Chaque visage, chaque regard, chaque attitude est le fruit d’un dialogue entre la machine et l’humain, une collaboration patiente, presque intime, entre nos idées et les algorithmes. 

Avec l’aide de ChatGPT, nous élaborons d’abord le prompt fondateur, véritable squelette narratif du personnage. Ce prompt s’appuie sur un style visuel commun à tous nos acteurs, auquel nous greffons ensuite leurs singularités : une cicatrice, un regard fatigué, une fierté discrète, une lumière intérieure. 

Vient ensuite Flux, qui donne la première image, le premier souffle visuel. 
Mais ce n’est qu’un point de départ. Les IA tendent à lisser, à normaliser nous, nous voulons des visages qui portent des histoires. Alors nous reprenons la main dans Photoshop, sculptant chaque trait, redonnant de la chair et de la personnalité à ces créatures numériques. 

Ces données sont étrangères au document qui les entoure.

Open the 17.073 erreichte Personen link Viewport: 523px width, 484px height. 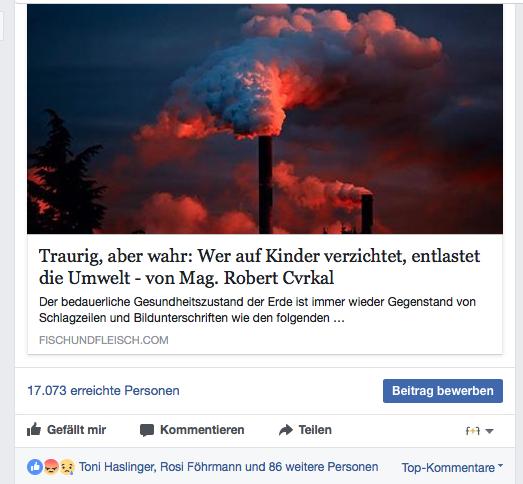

C’est à partir de cette base retravaillée que nous explorons les multiples variations de style, les tenues, les ambiances, les lumières… bref, tout ce qui fait d’un simple modèle un acteur. 

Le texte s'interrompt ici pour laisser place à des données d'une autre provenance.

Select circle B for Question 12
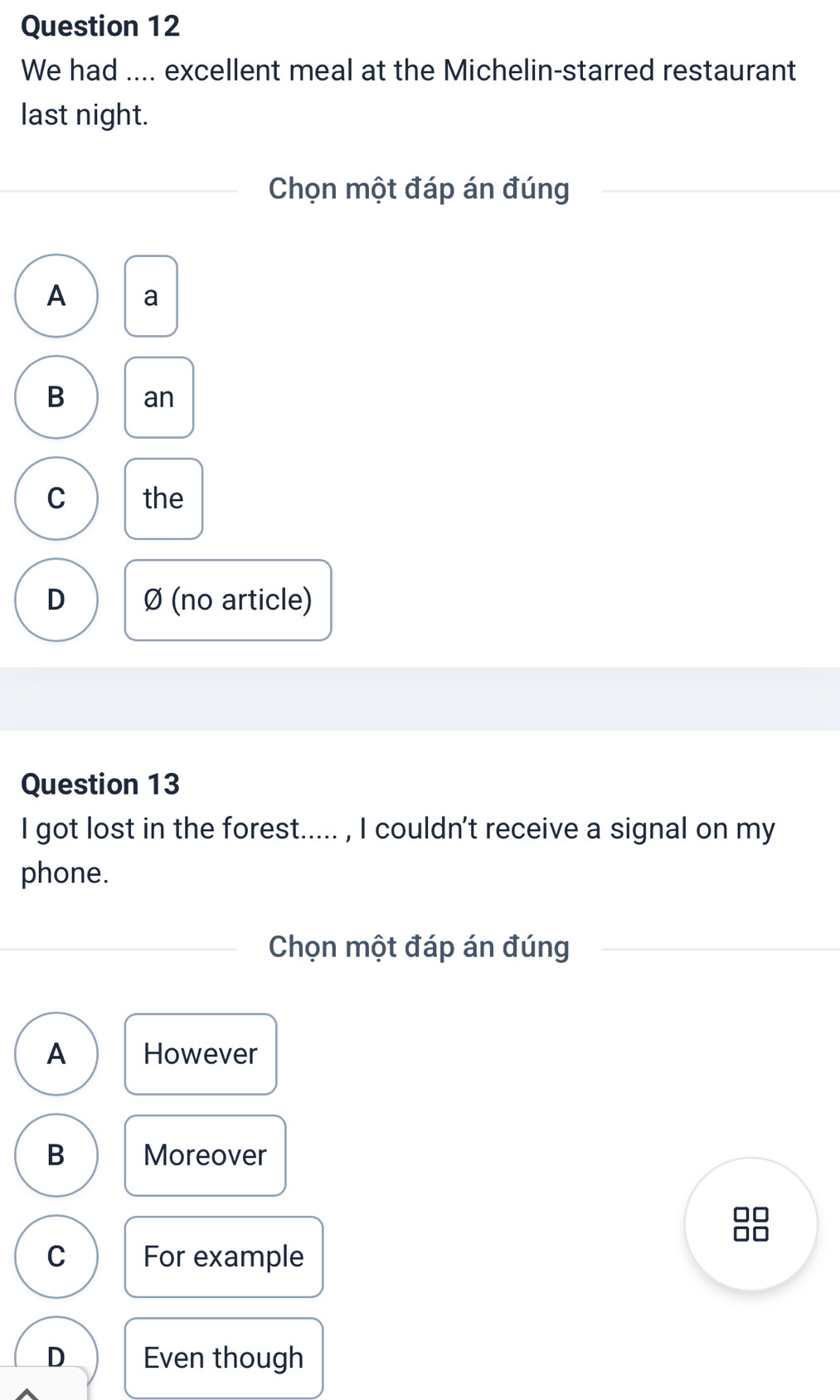 click(x=56, y=397)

Les voix naissent chez ElevenLabs, à partir d’enregistrements de nos proches, d’artistes, d’amis. Elles confèrent à ces visages une présence, une chaleur, une humanité. 

Oui, les outils d’intelligence artificielle accélèrent la production, mais l’âme reste façonnée par l’humain. Aucun logiciel ne peut encore inventer la complexité du vrai. 

Et puisque Le Cochon Savant est une plateforme gay, la majorité de nos acteurs sont des hommes beaux, fiers, sensuels, mais aussi divers dans leurs origines et leurs corps. 

 


Nous tenons à ce que cette diversité soit visible, assumée, célébrée. 

Désormais, nos modèles arborent un style bande dessinée stylisé, qui affirme sans détour leur nature artificielle, tout en leur laissant ce qu’il faut de mystère pour séduire l’imaginaire. 

Ce processus créatif ne s’applique pas qu’aux acteurs : il s’étend à tout le contenu que nous produisons. Publier en ligne, aujourd’hui, demande un rythme effréné des parutions hebdomadaires, parfois quotidiennes. 

Notre plateforme privilégie la fiction pour le plaisir et l’évasion, mais elle aime aussi informerstimulercultiver la curiosité de ses membres à travers des sujets variés. 

À cela s’ajoute la création de marchandises pour la boutique, sans oublier les innombrables ajustements techniques qui maintiennent le site vivant et fonctionnel. 

Bref, un univers entier à nourrir, presque sans relâche. Et sans les outils d’intelligence artificielle, impossible de soutenir un tel rythme avec un budget aussi modeste. 

Mais qu’on ne s’y trompe pas : il y a une grande différence entre un influenceur solitaire face à sa caméra et une maison de création communautaire, où chaque publication s’inscrit dans une vision, un projet collectif, une esthétique partagée. 

Au fond, Le Cochon Savant est plus qu’un site ou une vitrine : c’est un laboratoire vivant, un espace où l’imaginaire queer, la technologie et la sensibilité humaine s’entremêlent. 
Nous ne cherchons pas à imiter la réalité, mais à la réinventer, à travers des visages, des voix et des récits qui parlent autrement avec audace, humour et tendresse. 

Chaque image, chaque texte, chaque acteur IA est une expérience, une façon d’explorer ce que peut être la beauté, le désir, la liberté, à l’ère du numérique. 

Car si l’intelligence artificielle nous aide à créer, elle ne remplace jamais l’intention, ni la part d’humanité qui fait battre nos projets. 

C’est cette tension entre la machine et le cœur qui définit notre signature, et fait du Cochon Savant un lieu où la création queer continue d’inventer ses propres règles.